Table 1: Extract from the table of resource percentages remaining
Wickets lost
Ovleft 0 2 5 7 9
50 100. 83.8 49.5 26.5 7.6
40 90.3 77.6 48.3 26.4 7.6
30 77.1 68.2 45.7 26.2 7.6
25 68.7 61.8 43.4 25.9 7.6
20 58.9 54.0 40.0 25.2 7.6
10 34.1 32.5 27.5 20.6 7.5
5 18.4 17.9 16.4 14.0 7.0
Reading the table
The single table applies to all lengths of one-day matches from 50 overs-per-side downwards. Because this length of match is by far the most common, the resources listed in the table are expressed as percentages of those available at the start of a 50-over innings. Thus when there are 50 overs still to be received and no wickets have been lost, the resource percentage available is 100%. A 40-over innings starts with a resource percentage of 90.3% relative to a 50 over innings. An innings shortened to 25-overs before it starts commences with a resource percentage of 68.7% relative to 50-over innings. (Although such innings have only half the overs of a 50-over innings they have all 10 wickets and so have much more than half the resources.)

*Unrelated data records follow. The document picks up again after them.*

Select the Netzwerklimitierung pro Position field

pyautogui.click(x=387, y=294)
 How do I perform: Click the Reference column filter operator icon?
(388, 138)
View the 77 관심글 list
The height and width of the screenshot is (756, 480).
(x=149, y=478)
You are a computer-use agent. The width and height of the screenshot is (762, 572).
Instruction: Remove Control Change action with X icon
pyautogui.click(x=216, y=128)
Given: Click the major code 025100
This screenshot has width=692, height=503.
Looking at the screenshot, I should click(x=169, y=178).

In order to determine the correct resource percentage the batting side has remaining at any stage of its innings, the number of overs left must be identified. This number of overs left, in conjunction with the number of wickets lost, is then used to read the resource percentage remaining from the table.
For example, suppose that after 20 out of 50 overs a team have lost 2 wickets. They have 30 overs left. From the table you will see that the resource percentage remaining is 68.2%.

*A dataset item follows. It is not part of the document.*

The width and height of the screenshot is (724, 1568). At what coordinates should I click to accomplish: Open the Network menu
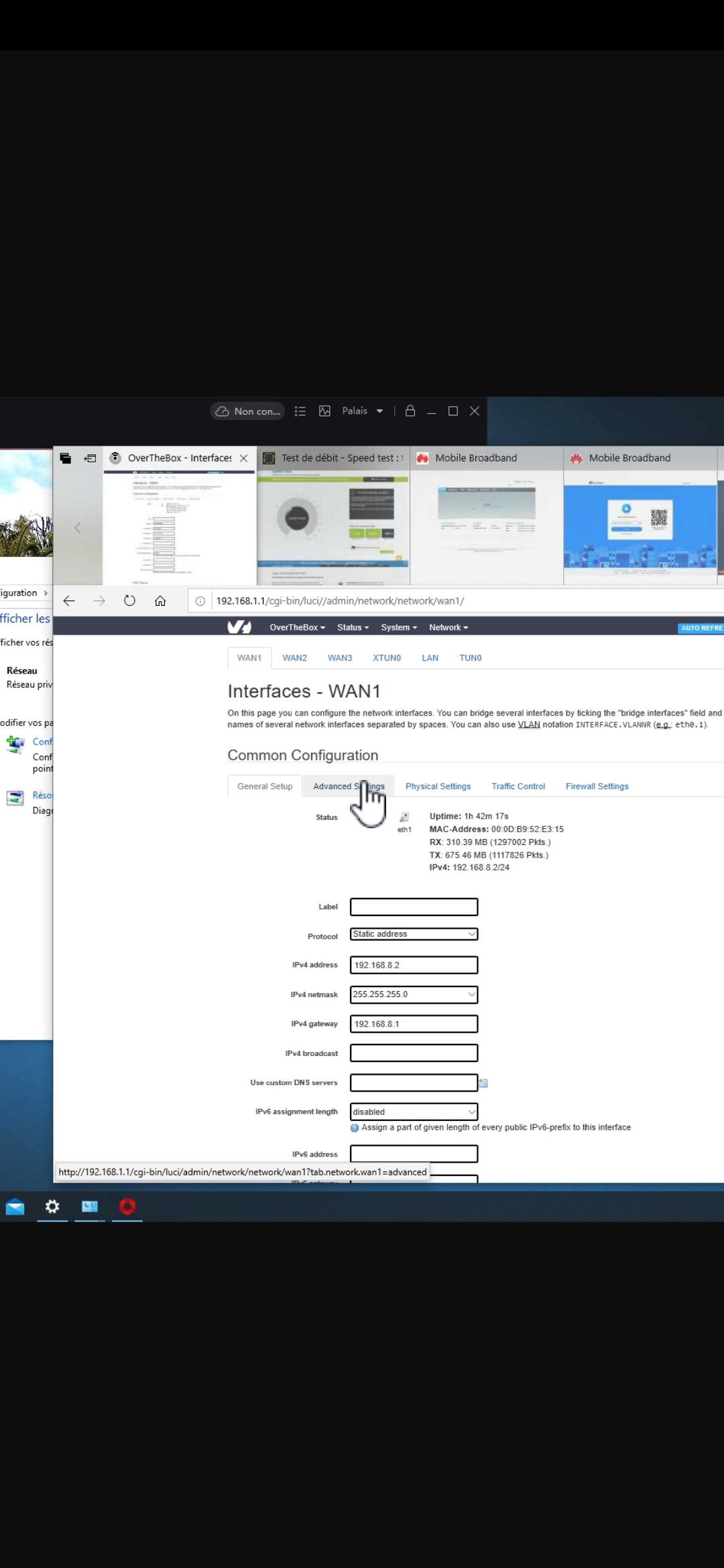[x=448, y=627]
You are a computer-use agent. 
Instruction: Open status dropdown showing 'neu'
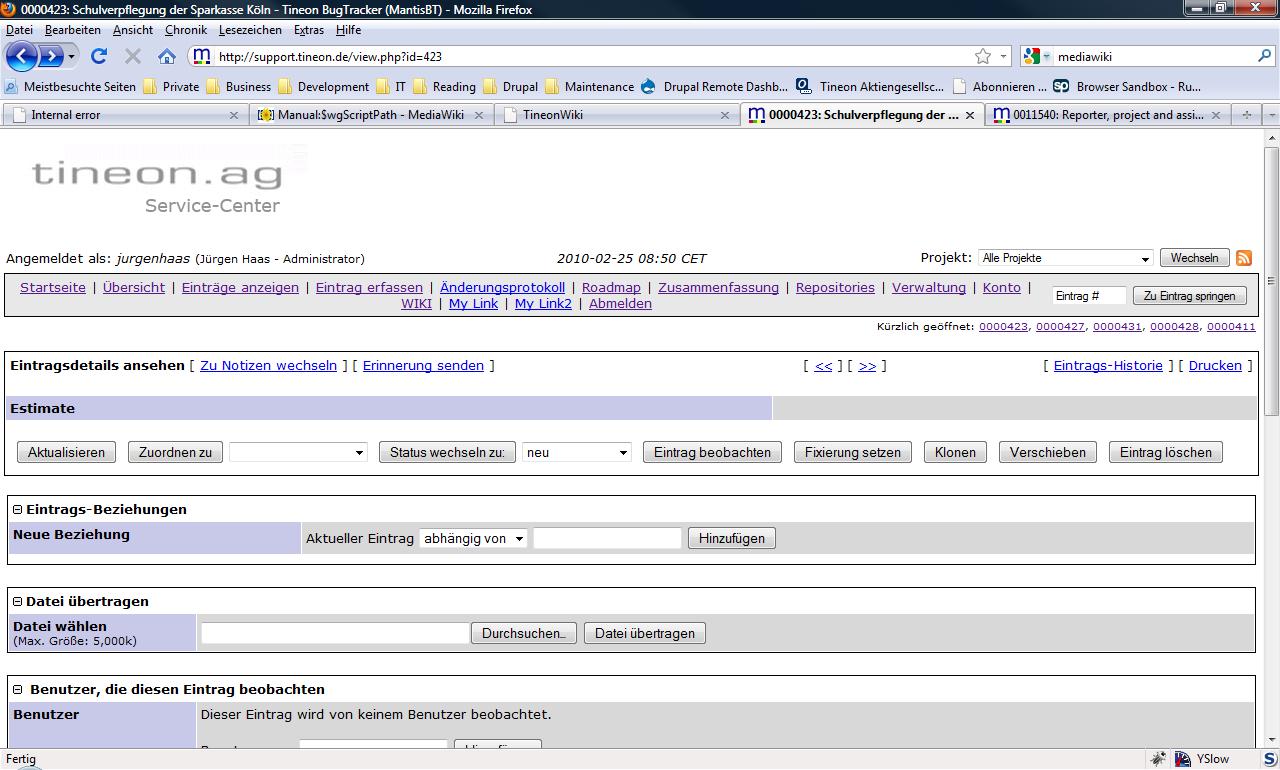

Suppose now that there is an interruption in play and 10 overs are lost from the innings. When play can resume there are only 20 overs left but there are still, of course, 2 wickets down, and the table now tells us that the resource percentage remaining is 54.0%. Thus the shortening of the innings has caused the team to lose a resource percentage of 68.2 - 54.0 = 14.2%.

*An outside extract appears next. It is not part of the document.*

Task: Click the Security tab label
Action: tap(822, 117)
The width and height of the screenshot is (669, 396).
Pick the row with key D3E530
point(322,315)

Having started with a resource percentage of 100% and lost 14.2%, then if they complete their innings with no further loss of overs, they will have had a resource percentage available for their innings of 100 - 14.2 = 85.8%.
Applying the D/L method
The procedure for setting a revised target, which is the same for any number of stoppages at any stage of the match, is as follows.
1. For each team's innings
(a) from the table note the resource percentage the team had available at the start of their innings;
(b) using the table, calculate the resource percentage lost by each interruption;
(c) hence calculate the resource percentage available.
2. If Team 2 have less resources available than Team 1, then calculate the ratio of the resources available to the two teams. Team 2's revised target is obtained by scaling down Team 1's score by this ratio. The figure so obtained is rounded down to the next whole number to give the score needed for a tie. The target is one more run than this. The procedure by which a tie is always possible is a consequence of a change in playing conditions introduced internationally from April 1999.
3. If Team 2 have more resources available than Team 1, then calculate the amount by which Team 2's resource percentage exceeds Team 1's. Work out this excess as a percentage of 225 [the average 50-over score in 'first class' matches and one-day internationals (ODIs)]. Rounding this down to the next whole number gives the extra runs to add on to Team 1's score to give the score to tie. Adding one run gives Team 2's target.